**Work task**. Search the entries for lines with the string "agent" and say how many there are, giving only the number.

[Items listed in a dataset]

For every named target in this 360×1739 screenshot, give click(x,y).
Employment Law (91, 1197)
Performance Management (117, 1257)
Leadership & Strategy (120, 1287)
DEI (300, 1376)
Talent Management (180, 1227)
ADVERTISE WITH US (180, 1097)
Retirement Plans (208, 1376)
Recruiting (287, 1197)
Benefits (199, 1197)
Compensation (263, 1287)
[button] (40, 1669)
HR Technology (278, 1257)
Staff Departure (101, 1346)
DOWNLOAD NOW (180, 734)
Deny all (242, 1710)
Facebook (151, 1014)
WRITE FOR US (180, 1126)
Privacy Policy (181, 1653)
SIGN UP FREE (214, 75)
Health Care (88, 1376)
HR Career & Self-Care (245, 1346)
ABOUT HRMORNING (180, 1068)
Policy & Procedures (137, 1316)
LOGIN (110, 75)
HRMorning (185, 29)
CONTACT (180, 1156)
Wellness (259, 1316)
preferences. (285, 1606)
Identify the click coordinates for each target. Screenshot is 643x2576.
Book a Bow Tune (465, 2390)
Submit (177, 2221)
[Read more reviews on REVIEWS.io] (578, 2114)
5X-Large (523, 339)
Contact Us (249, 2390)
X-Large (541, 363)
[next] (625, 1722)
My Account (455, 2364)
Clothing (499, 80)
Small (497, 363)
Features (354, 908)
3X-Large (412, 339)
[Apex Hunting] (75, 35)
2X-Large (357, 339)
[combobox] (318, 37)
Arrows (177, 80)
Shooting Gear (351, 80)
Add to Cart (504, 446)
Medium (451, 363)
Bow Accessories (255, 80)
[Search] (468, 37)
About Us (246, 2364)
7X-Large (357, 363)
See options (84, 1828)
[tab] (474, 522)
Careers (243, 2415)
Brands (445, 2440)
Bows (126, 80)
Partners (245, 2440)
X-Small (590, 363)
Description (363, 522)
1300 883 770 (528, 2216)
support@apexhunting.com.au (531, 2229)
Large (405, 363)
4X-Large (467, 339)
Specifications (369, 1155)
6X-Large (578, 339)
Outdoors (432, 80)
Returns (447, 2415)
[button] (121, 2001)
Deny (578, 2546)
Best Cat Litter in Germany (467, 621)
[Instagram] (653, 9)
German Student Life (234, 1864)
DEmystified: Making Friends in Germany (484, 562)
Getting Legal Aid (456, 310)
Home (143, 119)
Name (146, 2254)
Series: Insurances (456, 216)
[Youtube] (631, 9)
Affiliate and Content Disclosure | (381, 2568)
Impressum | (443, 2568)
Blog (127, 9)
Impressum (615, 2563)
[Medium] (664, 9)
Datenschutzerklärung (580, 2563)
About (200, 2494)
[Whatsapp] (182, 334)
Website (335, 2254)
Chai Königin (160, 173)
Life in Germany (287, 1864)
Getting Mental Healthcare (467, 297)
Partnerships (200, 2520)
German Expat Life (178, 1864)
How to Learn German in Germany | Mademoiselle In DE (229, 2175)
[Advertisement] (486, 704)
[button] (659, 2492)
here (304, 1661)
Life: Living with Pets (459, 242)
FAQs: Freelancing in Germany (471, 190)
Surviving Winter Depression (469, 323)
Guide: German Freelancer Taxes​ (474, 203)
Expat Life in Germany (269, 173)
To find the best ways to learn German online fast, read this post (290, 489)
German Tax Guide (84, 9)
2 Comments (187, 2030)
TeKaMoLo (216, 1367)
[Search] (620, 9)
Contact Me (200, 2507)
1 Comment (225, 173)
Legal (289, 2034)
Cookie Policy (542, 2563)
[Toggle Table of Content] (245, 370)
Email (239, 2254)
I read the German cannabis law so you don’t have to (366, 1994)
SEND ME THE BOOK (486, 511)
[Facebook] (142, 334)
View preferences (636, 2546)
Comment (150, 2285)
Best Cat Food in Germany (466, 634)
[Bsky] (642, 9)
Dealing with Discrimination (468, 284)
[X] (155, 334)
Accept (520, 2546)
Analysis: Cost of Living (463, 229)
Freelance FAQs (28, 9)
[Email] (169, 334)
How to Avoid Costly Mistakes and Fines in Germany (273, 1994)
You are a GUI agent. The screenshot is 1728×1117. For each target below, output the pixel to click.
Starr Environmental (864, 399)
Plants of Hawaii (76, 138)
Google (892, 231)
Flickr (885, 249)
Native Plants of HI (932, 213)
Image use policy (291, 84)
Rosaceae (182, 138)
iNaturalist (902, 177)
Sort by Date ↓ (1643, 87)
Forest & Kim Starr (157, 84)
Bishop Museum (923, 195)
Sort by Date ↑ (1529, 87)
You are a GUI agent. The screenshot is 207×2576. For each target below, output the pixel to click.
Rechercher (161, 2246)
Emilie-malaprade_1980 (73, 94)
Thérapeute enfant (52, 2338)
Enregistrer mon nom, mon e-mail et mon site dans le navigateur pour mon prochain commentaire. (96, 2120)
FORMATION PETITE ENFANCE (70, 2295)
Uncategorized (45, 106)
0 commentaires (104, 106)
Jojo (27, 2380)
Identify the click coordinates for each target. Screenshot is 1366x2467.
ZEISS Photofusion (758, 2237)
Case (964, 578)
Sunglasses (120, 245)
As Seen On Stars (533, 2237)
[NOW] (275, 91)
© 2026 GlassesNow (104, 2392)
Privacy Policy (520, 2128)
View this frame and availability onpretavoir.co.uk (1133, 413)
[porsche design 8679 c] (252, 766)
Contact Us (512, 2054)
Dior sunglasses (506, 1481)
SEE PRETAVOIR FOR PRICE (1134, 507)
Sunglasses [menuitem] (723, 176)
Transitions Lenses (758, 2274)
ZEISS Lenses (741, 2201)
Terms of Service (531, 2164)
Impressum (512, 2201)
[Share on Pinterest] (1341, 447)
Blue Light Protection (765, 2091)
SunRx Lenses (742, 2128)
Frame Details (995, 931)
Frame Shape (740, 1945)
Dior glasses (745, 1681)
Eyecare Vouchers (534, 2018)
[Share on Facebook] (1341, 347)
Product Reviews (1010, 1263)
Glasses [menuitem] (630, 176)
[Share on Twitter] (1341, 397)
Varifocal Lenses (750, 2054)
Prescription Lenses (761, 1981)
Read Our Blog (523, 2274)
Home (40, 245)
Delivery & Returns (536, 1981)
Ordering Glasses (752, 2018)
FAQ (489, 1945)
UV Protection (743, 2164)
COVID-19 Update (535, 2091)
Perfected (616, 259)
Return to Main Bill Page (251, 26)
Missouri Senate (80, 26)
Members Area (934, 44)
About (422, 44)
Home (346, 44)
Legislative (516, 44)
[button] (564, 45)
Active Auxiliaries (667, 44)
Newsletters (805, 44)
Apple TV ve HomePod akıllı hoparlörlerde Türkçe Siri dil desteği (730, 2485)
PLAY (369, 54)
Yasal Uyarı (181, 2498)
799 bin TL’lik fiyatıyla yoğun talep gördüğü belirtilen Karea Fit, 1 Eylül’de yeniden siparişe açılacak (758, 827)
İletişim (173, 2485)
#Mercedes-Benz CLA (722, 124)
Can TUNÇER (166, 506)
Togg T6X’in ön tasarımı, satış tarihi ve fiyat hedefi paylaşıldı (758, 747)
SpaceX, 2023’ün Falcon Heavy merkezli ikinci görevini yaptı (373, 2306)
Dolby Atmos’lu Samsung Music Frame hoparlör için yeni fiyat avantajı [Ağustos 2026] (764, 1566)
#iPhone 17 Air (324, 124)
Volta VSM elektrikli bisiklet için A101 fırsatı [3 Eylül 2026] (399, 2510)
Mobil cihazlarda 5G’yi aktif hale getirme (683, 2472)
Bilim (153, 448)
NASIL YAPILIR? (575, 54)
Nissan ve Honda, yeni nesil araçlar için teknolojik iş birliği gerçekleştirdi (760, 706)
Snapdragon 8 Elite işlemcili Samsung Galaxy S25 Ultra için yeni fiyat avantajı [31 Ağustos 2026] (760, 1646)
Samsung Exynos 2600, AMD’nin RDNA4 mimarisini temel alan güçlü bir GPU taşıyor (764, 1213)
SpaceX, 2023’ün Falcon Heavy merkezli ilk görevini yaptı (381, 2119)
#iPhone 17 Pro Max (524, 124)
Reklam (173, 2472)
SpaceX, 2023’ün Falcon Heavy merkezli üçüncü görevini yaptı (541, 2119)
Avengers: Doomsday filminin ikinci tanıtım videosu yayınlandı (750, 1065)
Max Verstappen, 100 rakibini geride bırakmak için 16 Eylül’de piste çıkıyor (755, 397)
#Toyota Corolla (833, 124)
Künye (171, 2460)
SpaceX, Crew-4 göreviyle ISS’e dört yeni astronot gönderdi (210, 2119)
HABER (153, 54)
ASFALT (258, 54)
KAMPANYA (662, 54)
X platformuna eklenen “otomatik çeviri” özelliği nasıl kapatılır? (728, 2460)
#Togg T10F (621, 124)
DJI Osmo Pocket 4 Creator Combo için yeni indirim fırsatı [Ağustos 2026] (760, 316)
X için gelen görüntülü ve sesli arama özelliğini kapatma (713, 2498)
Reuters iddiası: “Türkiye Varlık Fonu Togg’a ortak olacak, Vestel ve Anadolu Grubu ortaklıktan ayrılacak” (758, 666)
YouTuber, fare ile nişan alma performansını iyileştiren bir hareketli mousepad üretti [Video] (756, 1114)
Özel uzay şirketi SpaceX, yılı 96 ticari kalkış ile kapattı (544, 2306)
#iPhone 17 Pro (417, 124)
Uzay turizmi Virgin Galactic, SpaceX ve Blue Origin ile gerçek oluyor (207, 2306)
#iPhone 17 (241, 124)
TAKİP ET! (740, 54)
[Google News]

**Final answer**. 2